In the process of making a minimal example to file a bug, of course I realised what I was doing that caused the issue. I am still going to file a feedback, in case someone else does this kind of weird workaround and doesn't notice that it breaks VO.
I wanted the button to be bordered, to match my other buttons, and the only way I found to do that was to have the actual button as the label of a SwiftUI button, like so:
Button() {
} label: {
//The device picker has a lot more padding than a typical SF Symbols image, so we have to give it negative padding so that the icon and button look about the same size as the other buttons
DevicePickerView().padding(-10).frame(width: devicePickerSize, height: devicePickerSize)
}.buttonStyle(.bordered)
With the button inside another button like this, it works fine without VoiceOver (edit: I thought it was working on macOS with VoiceOver, but I actually didn't do this weird button-in-button thing on macOS), but not on iOS with VoiceOver.

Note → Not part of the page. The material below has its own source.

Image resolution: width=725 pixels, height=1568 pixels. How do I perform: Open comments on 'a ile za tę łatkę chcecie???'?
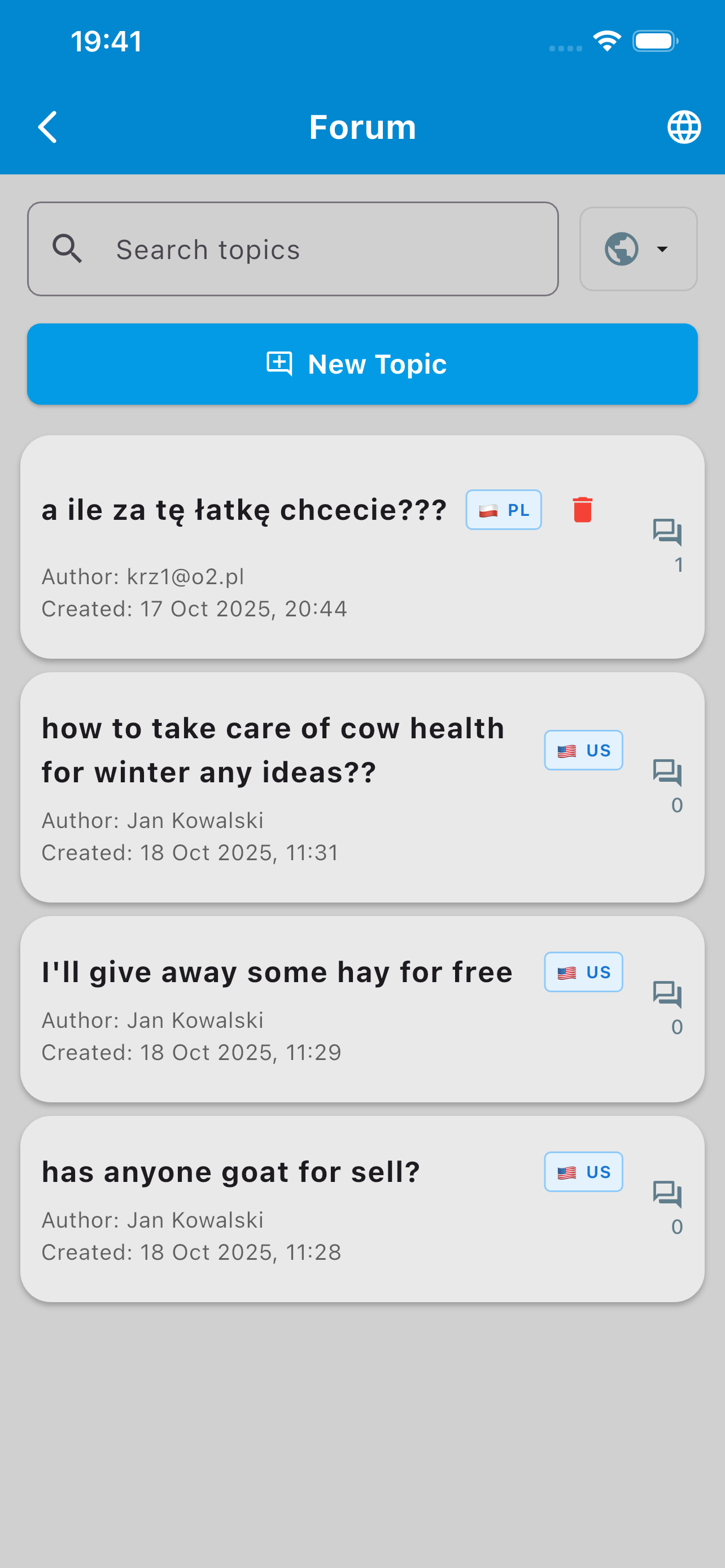pos(669,533)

When I just use the DevicePickerView by itself, it also works on iOS with VoiceOver, but I can't figure out how to get the bordered appearance, given that routePickerButtonStyle and isRoutePickerButtonBordered are macOS only, and DevicePickerView().buttonStyle(.bordered) doesn't seem to do anything.
For now I'll just forget about the border because it's more important to have it working than looking nice. But my new question is, how can I make a bordered version of a route picker view?
Edit: I can fake it fairly well with .background(Color.secondary.opacity(0.2)).containerShape(RoundedRectangle(cornerRadius: 8)) but I don't like those magic numbers in there.